[Pw_forum] Problem with QE 4.2.1 and AMD Opteron 6200 / 6300

Thu Dec 12 11:20:15 CET 2013

Dear Fabricio,

I reckon there is some inconsistency in the results you are obtaining.
The AMD 6380 is a 16-core model. I'm wondering how do you map the 
process affinity while running on 8 cores.
Without controlling such mapping you can obtain substantial performance 
variation at each execution.
Indeed, cache memory and FPU are shared among a given set of cores and 
the increasing concurrency on shared resources goes along with a 
degradation of the performances.
The AMD 6380 also supports the AVX instruction set extension for vector 
operations at 256bit. Does your O.S. support that too?
Compile a simple source with -mavx and see whether you can run it.
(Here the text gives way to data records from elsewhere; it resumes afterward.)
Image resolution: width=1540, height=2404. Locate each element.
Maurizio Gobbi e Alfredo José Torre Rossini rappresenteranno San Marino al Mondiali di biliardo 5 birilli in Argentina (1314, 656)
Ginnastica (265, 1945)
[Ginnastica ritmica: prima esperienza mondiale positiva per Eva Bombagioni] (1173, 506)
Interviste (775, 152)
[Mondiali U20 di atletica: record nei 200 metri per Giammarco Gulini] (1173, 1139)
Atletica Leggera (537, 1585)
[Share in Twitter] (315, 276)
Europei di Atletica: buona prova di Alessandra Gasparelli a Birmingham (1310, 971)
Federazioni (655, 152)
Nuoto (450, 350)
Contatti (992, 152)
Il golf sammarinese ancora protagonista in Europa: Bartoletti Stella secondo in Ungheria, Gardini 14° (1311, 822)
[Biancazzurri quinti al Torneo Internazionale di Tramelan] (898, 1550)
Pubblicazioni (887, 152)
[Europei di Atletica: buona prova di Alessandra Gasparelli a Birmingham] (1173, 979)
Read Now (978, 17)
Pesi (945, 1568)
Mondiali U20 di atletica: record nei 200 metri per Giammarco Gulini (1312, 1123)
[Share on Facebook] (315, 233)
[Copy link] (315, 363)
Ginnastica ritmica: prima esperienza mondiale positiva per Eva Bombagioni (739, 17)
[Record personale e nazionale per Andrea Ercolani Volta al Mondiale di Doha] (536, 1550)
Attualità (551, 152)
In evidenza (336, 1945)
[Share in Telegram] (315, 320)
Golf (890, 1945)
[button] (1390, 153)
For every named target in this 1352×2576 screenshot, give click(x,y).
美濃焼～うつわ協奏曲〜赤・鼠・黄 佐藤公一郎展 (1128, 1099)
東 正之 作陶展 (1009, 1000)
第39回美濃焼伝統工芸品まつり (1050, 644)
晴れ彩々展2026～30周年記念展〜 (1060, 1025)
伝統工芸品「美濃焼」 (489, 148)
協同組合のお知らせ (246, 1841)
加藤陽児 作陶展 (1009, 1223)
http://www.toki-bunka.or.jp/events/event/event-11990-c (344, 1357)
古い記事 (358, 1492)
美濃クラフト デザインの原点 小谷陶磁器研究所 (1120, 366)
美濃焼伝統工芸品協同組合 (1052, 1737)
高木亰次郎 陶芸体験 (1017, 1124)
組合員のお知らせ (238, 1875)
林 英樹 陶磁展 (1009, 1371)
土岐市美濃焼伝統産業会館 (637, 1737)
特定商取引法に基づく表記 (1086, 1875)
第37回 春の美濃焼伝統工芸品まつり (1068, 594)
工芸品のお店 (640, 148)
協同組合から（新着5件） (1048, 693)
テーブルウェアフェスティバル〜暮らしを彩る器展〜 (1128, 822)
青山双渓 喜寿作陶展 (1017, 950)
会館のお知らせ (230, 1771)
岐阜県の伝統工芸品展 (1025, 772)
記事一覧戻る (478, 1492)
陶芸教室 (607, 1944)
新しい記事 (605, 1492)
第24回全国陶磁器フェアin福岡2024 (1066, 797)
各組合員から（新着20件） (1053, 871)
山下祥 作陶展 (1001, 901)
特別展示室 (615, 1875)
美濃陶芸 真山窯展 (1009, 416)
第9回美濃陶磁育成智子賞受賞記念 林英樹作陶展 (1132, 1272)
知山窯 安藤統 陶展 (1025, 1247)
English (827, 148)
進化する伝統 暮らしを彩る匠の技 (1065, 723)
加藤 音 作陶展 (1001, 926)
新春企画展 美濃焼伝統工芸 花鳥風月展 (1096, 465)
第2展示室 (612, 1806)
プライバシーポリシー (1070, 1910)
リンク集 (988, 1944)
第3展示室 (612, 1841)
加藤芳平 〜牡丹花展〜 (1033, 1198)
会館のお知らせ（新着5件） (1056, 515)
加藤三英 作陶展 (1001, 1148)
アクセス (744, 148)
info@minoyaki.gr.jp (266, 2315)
Or 
check if the "avx" flag is present in your /proc/cpuinfo.

For my experience about benchmarking QE on the same CPU system, the 
combination of the Intel compiler + MKL turned out to be always the best 
option.

Regards,

Ivan

On 11/12/2013 19:52, Fabricio Cannini wrote:
> Em 11-12-2013 15:51, Paolo Giannozzi escreveu:
>> >  On Tue, 2013-12-10 at 19:49 -0200, Fabricio Cannini wrote:
>>> >>  Em 10-12-2013 18:34, Paolo Giannozzi escreveu:
>>>> >>>  First of all you should verify if multi-threading libraries
>>>> >>>  are conflicting with MPI parallelization.
>>> >>
>>> >>  Yes, i did look into it already.
> Hi there
>
>
> So, what else can I look into ?
> I did more tests, on the same Opteron 6380 machine, using the same
> binaries, but now using the "DEISA medium benchmark" and the results
> were interesting.
>
> http://qe-forge.org/gf/project/q-e/frs/?action=FrsReleaseView&release_id=45
>
>
> ifort 13.2 + mkl 11.0 / 8 cores		= 1h8m
> gfortran 4.6 + openblas 0.2.8 / 8 cores	= 46m57.62s
>
>
>
> This is making me even more suspicious of intel compiler being the problem.
>
> TIA,
> Fabricio